Although 1, 2, 3-trihydroxybenzene (pyrogallol) is known to inhibit the activity of catechol-o-methyltransferase (COMT) (1, 2), its clinical application is limited because of toxic effects such as formation of methemoglobin and degeneration of the kidney and liver (3). Pyrogallol has been useful only as an experimental tool to modify the metabolic process of exogenous as well as endogenous catecholamines. The present experiments were facilitated by the facts that 1, 3, 5-trihydroxybenzene (phloroglucinol, THB) and 2, 4, 6-trihydroxy-l-propiophenone (THPP) showed the definite spasmolytic action in experimental animals (4, 5) and that these compounds relieved the spastic disorders of the urinary tract, bile duct and uterus in patients (6).

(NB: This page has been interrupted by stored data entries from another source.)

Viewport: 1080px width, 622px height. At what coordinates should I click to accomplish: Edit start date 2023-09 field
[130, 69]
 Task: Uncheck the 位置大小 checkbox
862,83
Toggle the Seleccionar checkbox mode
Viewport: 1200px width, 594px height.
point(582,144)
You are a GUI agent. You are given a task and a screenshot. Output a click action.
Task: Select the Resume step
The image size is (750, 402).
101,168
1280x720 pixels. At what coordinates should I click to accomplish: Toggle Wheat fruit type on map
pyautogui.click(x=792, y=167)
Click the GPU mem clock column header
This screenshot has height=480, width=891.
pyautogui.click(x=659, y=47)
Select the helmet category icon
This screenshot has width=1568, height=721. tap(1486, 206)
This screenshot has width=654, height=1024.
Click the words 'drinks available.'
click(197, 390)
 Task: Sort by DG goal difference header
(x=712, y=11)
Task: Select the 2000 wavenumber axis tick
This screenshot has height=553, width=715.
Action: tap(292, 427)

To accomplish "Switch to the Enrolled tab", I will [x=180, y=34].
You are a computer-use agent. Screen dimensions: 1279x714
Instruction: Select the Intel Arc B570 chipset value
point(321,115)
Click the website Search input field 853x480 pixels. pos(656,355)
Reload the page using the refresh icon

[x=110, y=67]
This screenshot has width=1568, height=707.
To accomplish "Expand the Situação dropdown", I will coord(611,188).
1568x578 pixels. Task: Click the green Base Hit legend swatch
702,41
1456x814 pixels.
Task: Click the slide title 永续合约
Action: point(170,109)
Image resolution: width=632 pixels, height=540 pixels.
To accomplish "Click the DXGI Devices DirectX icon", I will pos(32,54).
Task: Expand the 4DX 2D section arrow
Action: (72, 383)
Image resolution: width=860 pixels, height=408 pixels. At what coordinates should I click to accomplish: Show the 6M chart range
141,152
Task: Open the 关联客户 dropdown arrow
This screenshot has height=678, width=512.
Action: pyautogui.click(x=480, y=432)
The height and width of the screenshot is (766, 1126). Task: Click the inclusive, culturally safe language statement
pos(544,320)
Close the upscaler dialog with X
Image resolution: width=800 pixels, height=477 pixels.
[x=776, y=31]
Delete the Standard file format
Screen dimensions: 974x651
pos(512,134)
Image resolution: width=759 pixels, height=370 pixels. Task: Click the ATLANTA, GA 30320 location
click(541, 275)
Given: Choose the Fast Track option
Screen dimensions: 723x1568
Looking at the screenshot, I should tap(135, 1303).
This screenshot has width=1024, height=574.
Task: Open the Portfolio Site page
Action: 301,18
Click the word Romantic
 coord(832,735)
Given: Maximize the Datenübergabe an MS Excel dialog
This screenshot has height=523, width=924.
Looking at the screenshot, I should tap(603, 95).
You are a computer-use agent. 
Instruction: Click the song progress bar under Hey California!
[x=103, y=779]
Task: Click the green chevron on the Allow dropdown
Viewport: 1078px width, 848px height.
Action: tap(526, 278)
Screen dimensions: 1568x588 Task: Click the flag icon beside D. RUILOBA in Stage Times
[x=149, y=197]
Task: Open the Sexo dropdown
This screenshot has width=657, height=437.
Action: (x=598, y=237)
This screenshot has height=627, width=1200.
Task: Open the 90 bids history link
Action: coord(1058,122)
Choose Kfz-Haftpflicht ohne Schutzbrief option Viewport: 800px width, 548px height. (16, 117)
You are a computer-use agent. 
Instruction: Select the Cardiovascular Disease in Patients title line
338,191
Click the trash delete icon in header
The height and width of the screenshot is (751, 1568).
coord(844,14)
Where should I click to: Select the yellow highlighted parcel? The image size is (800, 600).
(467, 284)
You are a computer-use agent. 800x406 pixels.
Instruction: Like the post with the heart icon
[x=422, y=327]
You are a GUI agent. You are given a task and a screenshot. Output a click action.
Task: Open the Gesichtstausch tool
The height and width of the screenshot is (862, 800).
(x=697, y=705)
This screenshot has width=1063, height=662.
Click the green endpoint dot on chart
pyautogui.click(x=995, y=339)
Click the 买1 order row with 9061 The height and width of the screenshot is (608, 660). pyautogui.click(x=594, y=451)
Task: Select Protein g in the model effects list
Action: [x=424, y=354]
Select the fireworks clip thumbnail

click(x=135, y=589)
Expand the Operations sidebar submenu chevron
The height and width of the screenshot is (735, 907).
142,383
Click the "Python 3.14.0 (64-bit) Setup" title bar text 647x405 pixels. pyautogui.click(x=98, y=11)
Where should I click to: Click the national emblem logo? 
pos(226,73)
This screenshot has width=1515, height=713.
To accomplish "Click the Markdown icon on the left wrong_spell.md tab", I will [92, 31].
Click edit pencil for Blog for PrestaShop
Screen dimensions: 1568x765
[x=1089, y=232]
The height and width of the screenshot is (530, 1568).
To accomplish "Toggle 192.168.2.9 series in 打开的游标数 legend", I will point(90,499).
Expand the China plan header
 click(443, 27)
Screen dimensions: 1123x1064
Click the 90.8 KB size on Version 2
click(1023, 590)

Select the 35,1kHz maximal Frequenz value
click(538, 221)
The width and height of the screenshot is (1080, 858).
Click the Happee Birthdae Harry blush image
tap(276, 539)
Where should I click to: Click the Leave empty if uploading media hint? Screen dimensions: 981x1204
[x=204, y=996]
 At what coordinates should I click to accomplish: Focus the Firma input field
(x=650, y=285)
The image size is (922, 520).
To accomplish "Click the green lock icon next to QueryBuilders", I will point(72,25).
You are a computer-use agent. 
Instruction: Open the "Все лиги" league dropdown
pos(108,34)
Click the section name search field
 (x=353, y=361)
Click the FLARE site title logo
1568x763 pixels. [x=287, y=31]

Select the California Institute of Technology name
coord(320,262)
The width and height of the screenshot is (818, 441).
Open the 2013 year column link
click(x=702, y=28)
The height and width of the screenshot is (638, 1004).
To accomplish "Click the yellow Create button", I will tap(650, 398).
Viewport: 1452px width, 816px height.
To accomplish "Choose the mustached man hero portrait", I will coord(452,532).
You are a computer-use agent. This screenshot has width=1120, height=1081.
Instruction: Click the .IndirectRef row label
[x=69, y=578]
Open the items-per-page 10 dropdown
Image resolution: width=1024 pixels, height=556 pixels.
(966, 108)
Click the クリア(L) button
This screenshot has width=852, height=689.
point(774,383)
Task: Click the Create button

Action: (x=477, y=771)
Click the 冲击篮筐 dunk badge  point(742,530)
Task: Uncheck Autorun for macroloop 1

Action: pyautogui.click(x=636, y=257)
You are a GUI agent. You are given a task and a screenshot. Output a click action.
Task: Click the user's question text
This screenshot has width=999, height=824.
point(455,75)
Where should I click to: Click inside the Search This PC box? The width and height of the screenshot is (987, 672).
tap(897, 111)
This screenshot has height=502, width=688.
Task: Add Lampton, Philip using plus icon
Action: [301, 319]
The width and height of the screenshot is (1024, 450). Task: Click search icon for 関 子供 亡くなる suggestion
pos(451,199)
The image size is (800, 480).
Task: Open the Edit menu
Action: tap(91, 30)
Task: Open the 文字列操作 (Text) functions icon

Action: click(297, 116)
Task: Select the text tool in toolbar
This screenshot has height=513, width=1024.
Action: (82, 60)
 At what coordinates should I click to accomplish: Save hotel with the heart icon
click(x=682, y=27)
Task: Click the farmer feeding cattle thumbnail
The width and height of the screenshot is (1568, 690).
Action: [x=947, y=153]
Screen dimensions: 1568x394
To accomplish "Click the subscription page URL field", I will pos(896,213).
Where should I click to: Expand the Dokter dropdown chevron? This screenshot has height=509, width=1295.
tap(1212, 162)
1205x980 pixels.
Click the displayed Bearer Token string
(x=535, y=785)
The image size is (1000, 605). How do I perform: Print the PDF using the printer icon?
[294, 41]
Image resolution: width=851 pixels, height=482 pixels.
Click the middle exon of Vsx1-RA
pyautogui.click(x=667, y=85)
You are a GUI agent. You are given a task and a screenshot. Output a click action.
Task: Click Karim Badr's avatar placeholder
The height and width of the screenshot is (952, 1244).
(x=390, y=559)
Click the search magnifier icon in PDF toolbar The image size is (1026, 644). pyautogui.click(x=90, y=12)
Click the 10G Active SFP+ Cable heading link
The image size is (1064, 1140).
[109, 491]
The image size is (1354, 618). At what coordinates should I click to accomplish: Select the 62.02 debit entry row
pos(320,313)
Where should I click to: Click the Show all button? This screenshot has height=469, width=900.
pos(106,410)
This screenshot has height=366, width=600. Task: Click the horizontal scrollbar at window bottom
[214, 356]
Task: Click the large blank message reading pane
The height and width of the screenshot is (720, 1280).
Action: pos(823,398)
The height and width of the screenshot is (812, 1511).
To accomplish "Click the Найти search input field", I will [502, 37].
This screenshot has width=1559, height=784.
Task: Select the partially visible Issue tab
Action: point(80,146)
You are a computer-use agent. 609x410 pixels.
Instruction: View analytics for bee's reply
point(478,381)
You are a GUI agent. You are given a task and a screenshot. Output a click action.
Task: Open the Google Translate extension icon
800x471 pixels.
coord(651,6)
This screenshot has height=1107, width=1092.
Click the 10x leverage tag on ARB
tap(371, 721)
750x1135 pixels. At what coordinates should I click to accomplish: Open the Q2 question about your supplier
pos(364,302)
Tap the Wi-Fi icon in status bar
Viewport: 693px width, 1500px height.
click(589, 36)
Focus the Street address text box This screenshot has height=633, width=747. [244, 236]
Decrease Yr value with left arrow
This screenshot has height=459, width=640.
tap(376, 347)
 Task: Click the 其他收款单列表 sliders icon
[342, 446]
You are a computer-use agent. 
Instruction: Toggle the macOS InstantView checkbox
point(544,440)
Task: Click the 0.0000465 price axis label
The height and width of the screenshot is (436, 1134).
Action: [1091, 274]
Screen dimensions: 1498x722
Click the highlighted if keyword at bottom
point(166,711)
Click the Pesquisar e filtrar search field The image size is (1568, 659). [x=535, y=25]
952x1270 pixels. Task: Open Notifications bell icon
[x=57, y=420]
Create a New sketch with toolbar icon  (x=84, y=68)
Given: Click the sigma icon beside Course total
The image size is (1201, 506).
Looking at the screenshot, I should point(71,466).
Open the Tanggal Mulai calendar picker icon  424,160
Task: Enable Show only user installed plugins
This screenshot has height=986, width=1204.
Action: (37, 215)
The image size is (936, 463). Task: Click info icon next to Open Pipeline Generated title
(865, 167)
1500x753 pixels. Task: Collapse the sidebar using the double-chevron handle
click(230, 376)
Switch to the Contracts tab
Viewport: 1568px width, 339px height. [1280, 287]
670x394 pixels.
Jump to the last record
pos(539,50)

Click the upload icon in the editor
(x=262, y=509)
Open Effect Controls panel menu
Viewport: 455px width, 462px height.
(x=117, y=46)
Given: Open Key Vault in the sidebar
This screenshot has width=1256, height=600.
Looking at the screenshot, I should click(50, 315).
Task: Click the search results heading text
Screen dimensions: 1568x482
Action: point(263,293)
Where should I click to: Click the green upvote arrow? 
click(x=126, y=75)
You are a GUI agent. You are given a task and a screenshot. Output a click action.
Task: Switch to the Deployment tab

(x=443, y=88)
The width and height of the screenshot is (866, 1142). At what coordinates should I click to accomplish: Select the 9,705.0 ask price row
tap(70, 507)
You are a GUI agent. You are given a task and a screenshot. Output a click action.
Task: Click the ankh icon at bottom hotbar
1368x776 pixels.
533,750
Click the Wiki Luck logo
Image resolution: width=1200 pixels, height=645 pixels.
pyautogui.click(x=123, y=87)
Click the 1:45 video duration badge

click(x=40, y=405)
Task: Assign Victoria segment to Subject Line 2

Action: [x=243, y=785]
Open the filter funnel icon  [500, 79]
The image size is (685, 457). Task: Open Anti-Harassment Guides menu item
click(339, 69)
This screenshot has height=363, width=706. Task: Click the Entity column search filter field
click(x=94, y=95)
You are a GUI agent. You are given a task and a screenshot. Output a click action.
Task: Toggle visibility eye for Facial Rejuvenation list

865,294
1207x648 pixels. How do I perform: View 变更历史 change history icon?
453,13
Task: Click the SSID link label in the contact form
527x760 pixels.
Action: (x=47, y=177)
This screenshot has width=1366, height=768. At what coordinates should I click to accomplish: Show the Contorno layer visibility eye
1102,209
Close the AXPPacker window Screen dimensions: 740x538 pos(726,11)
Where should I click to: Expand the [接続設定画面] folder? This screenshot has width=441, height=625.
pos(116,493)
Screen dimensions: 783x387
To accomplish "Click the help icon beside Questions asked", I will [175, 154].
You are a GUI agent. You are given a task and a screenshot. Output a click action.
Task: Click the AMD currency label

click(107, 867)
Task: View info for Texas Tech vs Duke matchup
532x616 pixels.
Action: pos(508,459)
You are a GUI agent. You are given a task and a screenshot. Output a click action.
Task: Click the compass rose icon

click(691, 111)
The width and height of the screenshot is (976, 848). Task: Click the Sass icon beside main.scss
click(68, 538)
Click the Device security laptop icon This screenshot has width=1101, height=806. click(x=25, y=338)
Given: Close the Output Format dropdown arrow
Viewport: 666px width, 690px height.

Based on the experimental findings that the mode of spasmolytic action is neither atropine-like, anti-histamine-like, nor papaverine-like, Cahen (4) has suggested a direct musculotropic action of these compounds. Hattori et al. (7) have shown that trihydroxybenzenes inhibit slightly to markedly COMT activity in vitro. The acute, subacute and chronic toxicity tests of THB in experimental animals confirmed that it is of low toxicity and wide margin of safety (8). In the present experiments the pharmacodynamic effects of THB and THPP on the smooth muscle organs were tested taking into consideration whether the spasmolytic actions of trihydroxybenzenes are correlated with COMT inhibition and subsequent potentiation of the action of catecholamines.